Em um de seus trabalhos como artista, por exemplo, apresentado em 2011 durante uma residência no Quebec, e depois remontado no Sacolão das Artes em São Paulo, Guilherme agrega a uma parede diversos retalhos de madeira, construindo com suas formas geométricas uma parede de escalada, que ele chama de parede suprematista.
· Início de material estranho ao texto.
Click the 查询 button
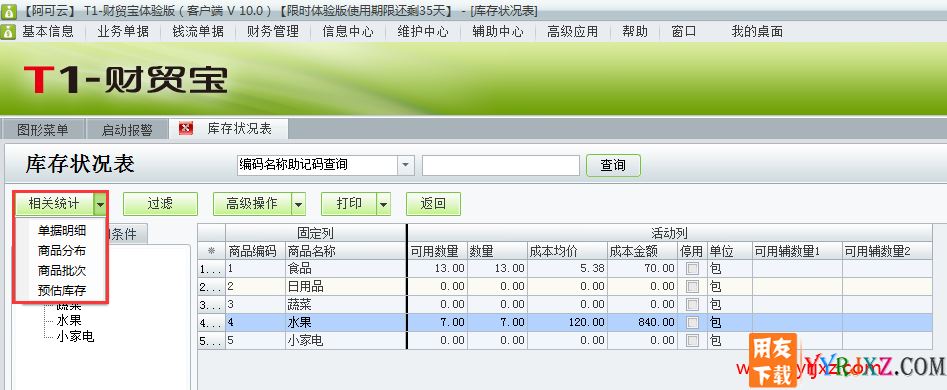(613, 165)
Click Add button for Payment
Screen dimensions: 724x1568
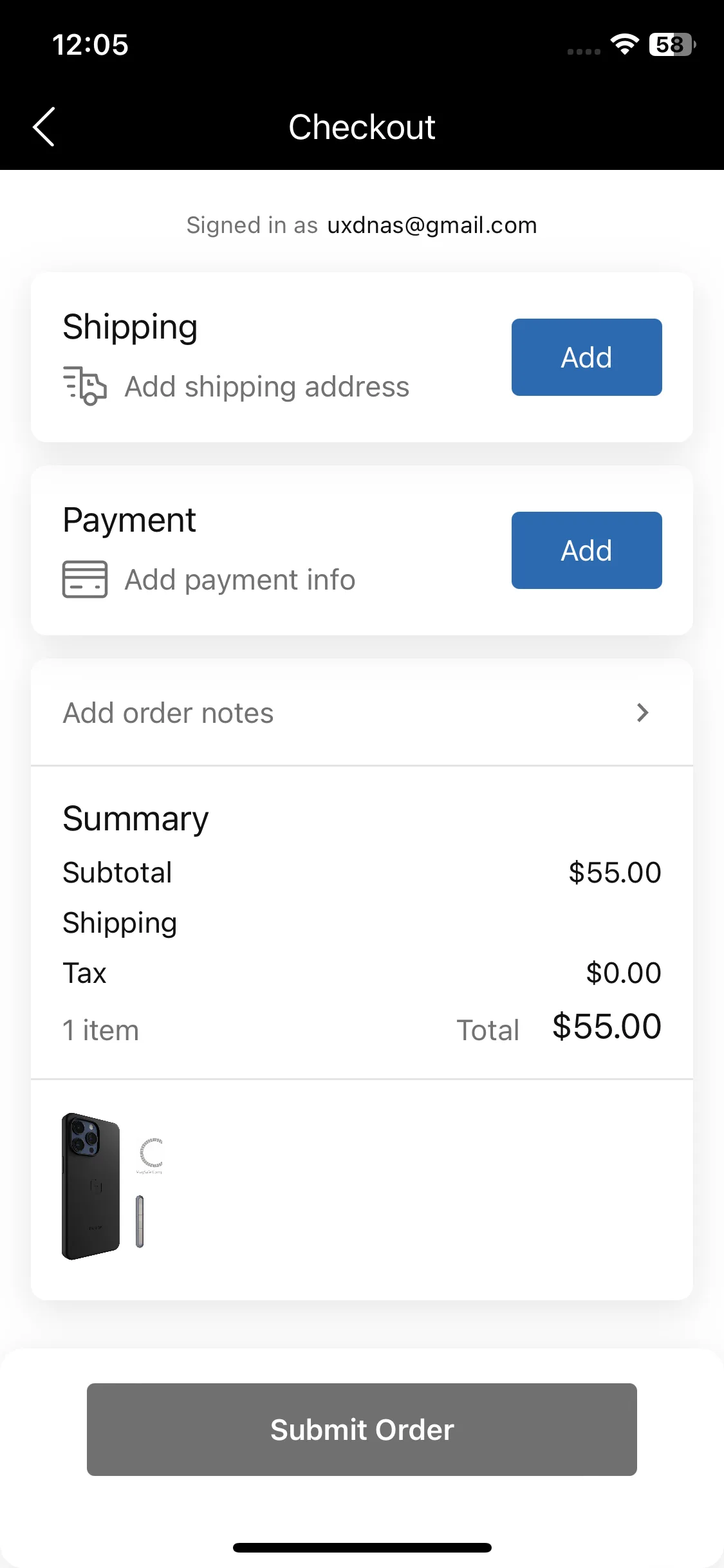click(x=586, y=550)
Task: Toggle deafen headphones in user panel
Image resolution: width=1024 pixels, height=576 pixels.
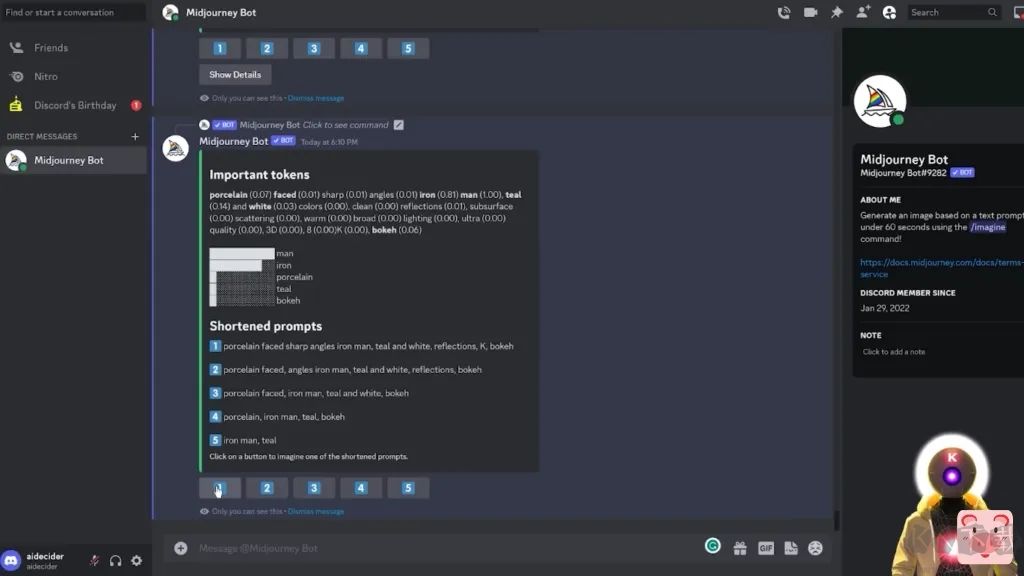Action: [x=115, y=561]
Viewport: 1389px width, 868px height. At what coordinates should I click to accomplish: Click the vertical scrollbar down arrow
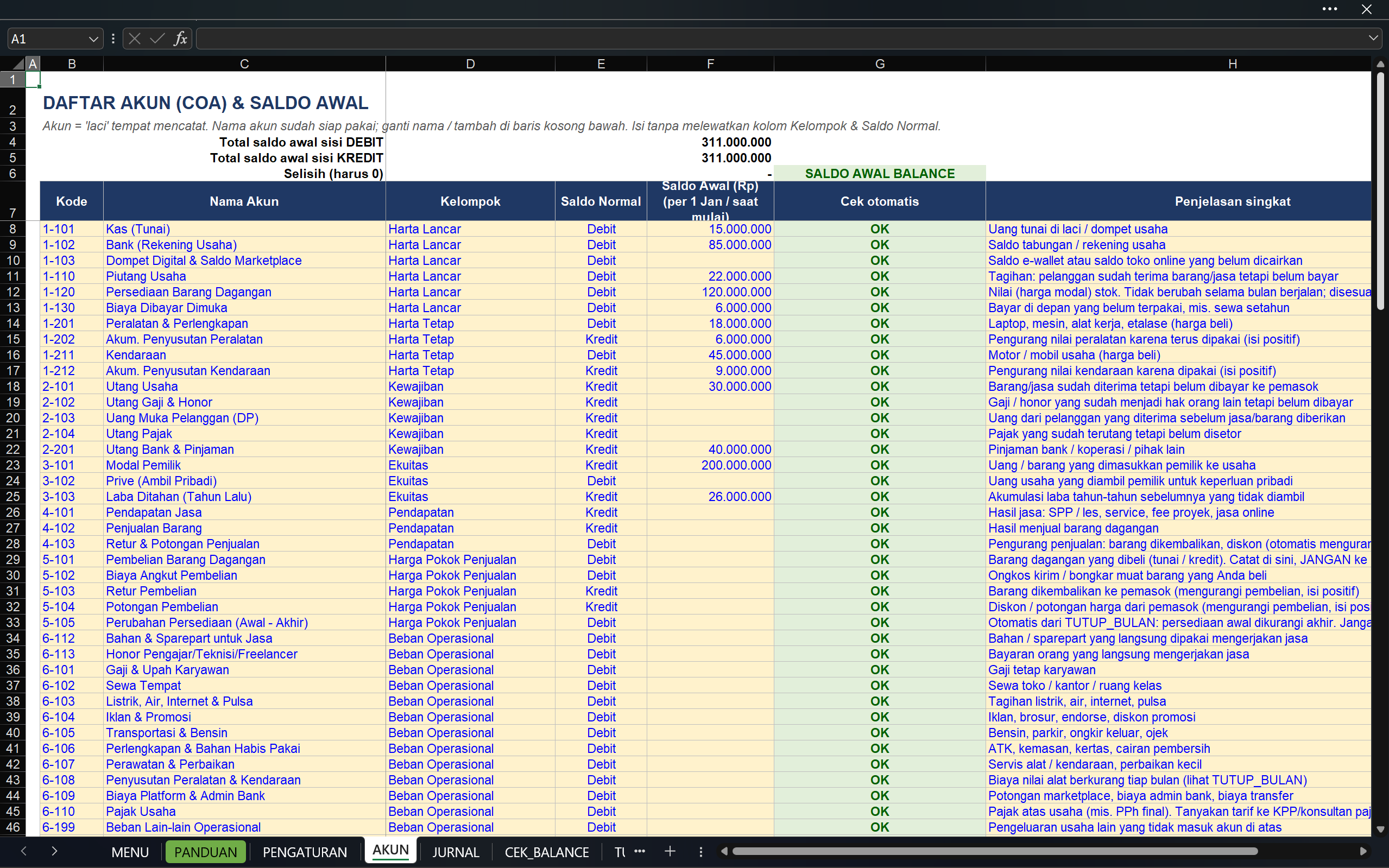1380,829
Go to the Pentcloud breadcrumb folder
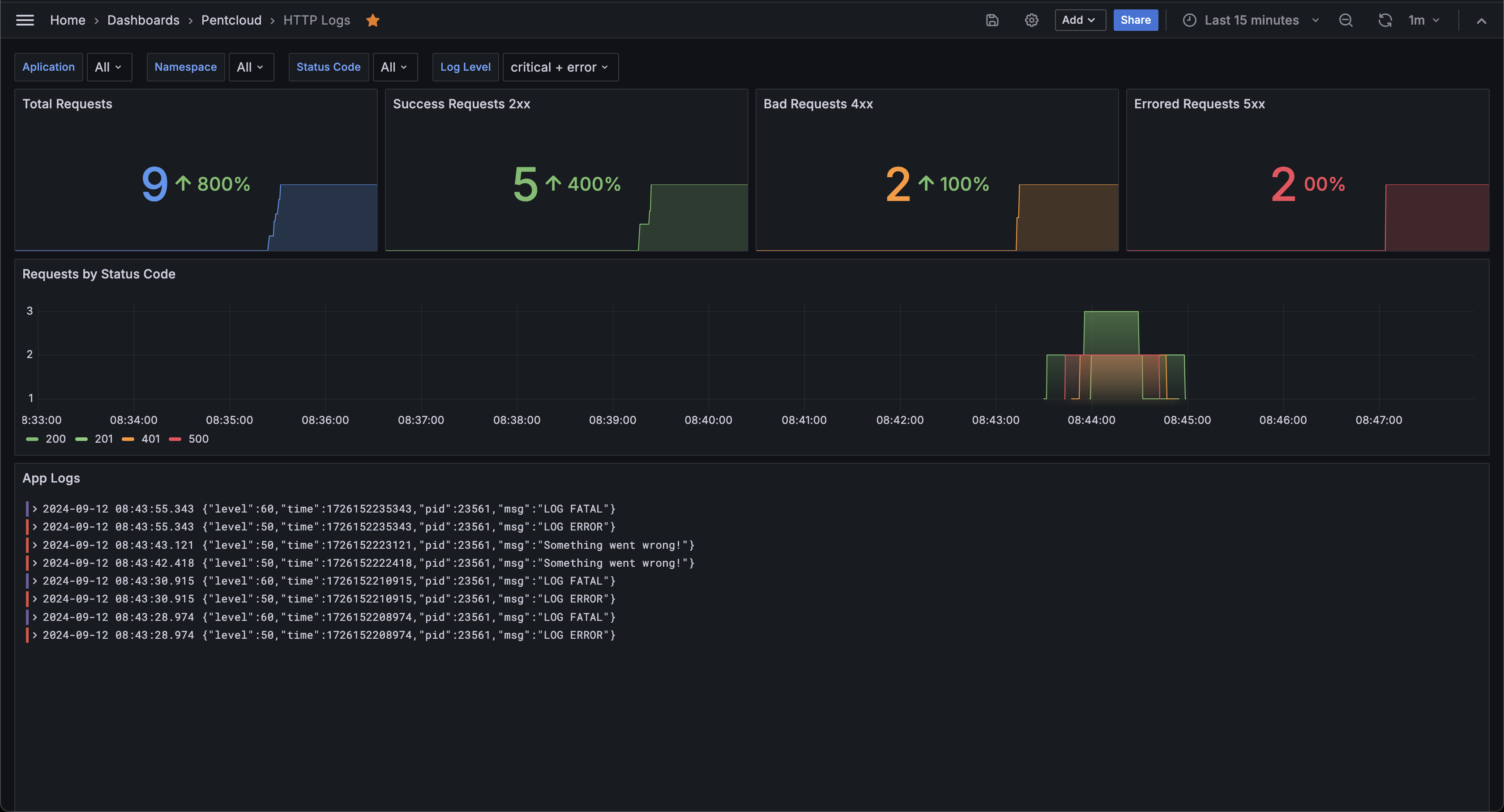This screenshot has height=812, width=1504. 231,21
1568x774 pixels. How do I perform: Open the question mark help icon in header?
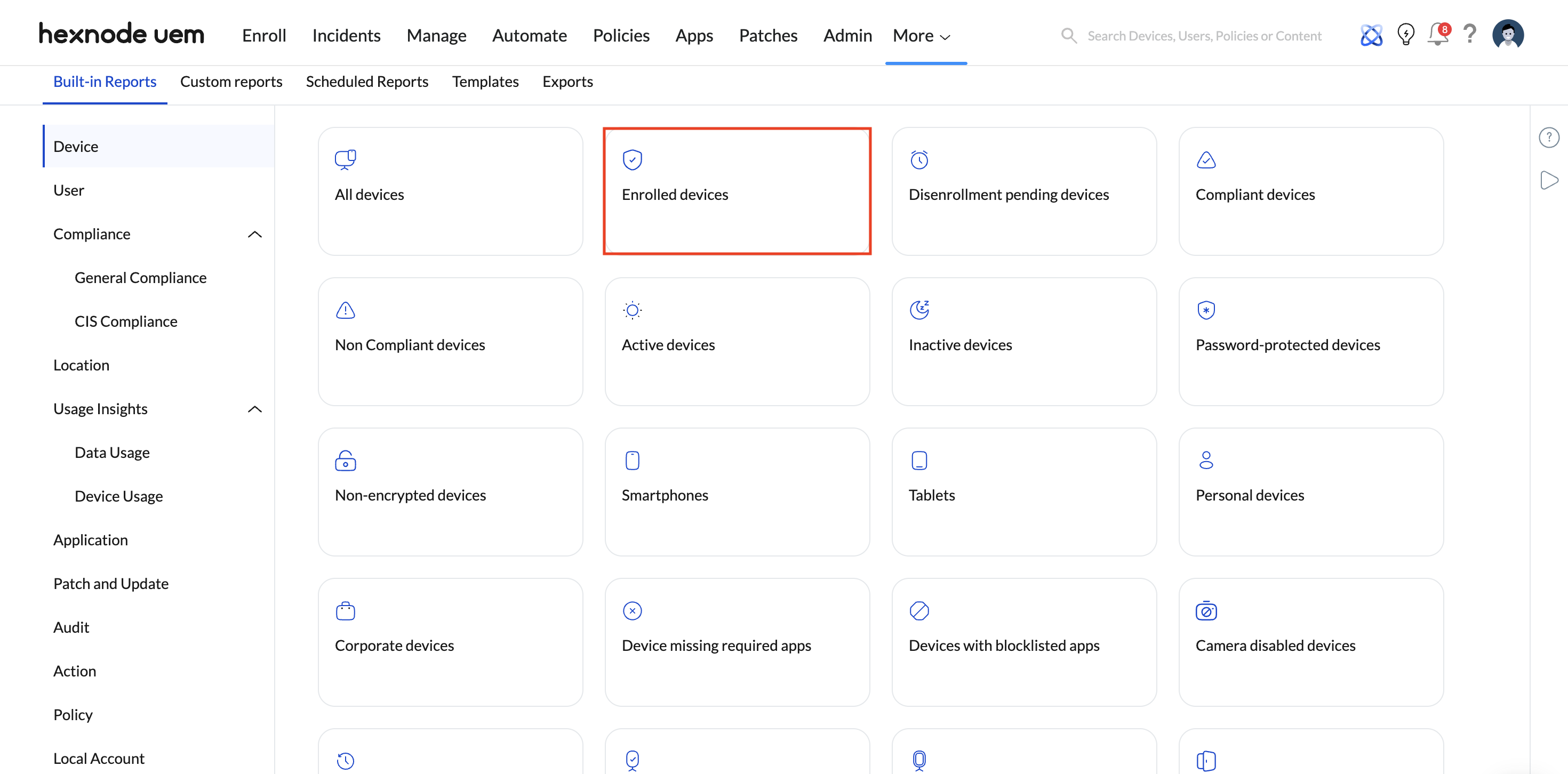coord(1469,35)
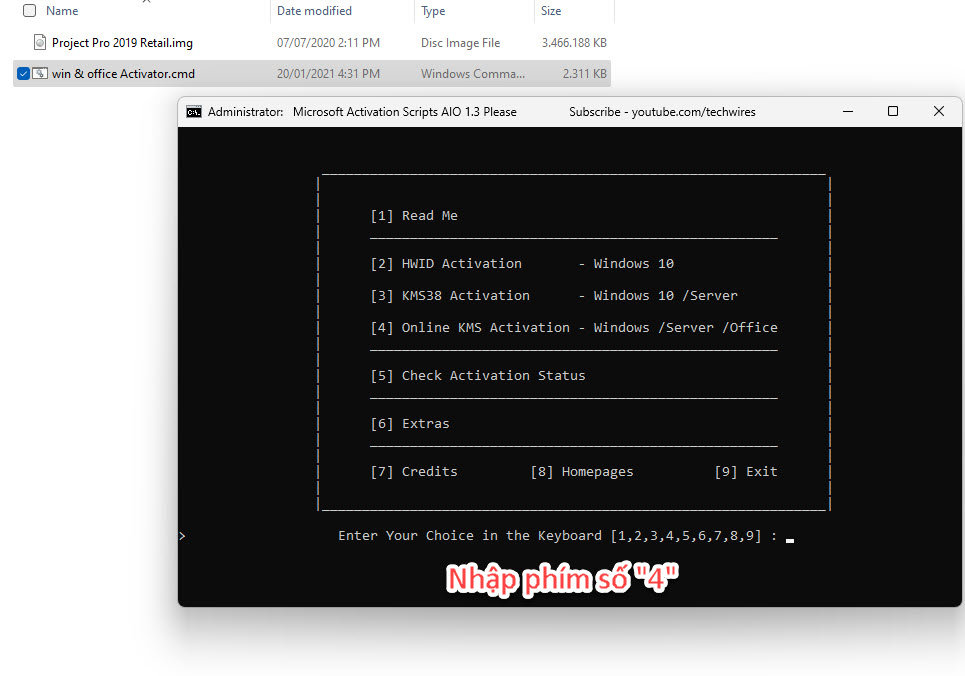
Task: Uncheck the win & office Activator.cmd checkbox
Action: pyautogui.click(x=24, y=74)
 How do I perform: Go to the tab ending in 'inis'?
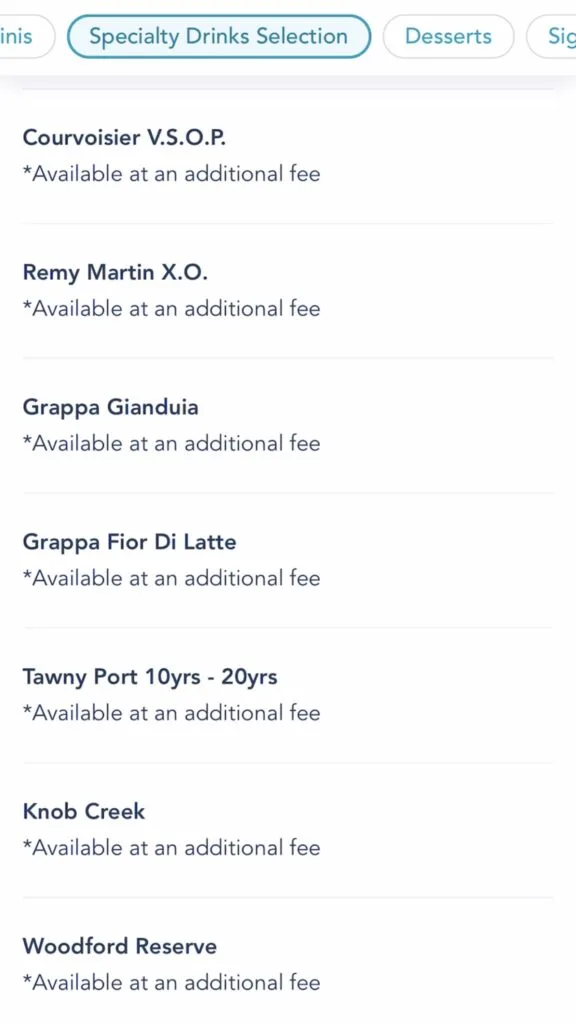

A referência aqui ao movimento de vanguarda russo, pela proposta paródica de se escalar fisicamente uma parede, neste caso, semelhante a uma pintura, sugere uma dessublimação tanto do ideal de elevação espiritual pela arte, quanto do ideal de edificação moral pela educação; talvez principalmente aos que não se dispõem a subir.
O trabalho de Fröbel é decisivo à valorização da brincadeira na educação inicial da criança. A manipulação automotivada de blocos de madeira, central em sua pedagogia, é pensada como a base de processos ulteriores de conceituação e apropriação do mundo. Também Illich propugnava uma "Era de Lazer", em que aprendizagem, trabalho e diversão não estariam alienados um do outro. No trabalho que propôs com Alberto Tembo, a crianças frequentadoras do Sesc Interlagos, chamado Laboratório Comunitário de Aventura e Criatividade, Guilherme mistura noções de jardim da infância, playground e arquitetura provisória, valorizando ao mesmo tempo a ausência de projeto e a prática do risco; momentos em que a infância teria muito a ensinar aos adultos.
Referências
HELENA PRODUCCIONES. Escuela Móvil de Saberes y Práctica Social. Disponível em: <http://www.helenaproducciones.org/escuela_movil_de_saberes.php>, acesso em 10/10/12.
ILLICH, Ivan. Sociedade sem escolas [1970]; tradução de Lúcia Mathilde Endlich Orth. Petrópolis: Vozes, 1973.